● TO DO
From the data, return each line holding the word "label".

(Data extracted from a collection)
=====

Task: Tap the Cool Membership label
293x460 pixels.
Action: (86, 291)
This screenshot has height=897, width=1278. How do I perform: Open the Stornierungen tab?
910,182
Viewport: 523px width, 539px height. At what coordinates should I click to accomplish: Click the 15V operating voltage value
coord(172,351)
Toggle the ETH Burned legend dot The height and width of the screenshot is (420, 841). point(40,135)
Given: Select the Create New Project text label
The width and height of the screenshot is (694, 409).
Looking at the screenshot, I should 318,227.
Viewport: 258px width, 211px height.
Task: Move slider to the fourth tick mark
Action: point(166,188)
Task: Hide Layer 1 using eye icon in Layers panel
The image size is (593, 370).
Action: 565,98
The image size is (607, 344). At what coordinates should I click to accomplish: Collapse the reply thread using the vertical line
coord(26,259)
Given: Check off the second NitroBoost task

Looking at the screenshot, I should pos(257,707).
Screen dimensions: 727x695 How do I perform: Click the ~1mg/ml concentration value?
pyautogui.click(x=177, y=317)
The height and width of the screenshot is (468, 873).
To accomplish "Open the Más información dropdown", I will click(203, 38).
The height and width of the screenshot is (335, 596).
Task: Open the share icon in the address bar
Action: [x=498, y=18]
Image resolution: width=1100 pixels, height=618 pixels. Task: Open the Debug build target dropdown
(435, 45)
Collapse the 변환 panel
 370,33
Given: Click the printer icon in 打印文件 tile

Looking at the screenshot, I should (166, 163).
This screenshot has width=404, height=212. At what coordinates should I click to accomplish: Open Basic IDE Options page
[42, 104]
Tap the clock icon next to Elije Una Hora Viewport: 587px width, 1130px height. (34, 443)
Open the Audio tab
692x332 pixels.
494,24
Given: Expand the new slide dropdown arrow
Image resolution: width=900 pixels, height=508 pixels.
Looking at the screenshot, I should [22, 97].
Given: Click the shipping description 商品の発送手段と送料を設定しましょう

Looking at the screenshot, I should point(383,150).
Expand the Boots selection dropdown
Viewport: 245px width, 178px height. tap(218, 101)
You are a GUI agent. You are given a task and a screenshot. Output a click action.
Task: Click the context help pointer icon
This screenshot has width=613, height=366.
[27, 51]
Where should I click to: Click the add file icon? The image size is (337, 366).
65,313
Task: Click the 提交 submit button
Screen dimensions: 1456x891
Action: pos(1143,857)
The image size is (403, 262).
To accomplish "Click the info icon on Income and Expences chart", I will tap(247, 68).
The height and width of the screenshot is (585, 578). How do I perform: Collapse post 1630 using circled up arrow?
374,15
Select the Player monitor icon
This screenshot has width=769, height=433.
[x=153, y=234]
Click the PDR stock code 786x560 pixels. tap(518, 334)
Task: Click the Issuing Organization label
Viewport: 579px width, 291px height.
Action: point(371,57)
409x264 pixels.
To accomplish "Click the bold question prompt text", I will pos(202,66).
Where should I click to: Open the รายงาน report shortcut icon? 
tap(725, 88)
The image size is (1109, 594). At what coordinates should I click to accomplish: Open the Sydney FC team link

=====

● EXPECTED ANSWER
Task: Tap the Cool Membership label
Given: Select the Create New Project text label
Task: Click the Issuing Organization label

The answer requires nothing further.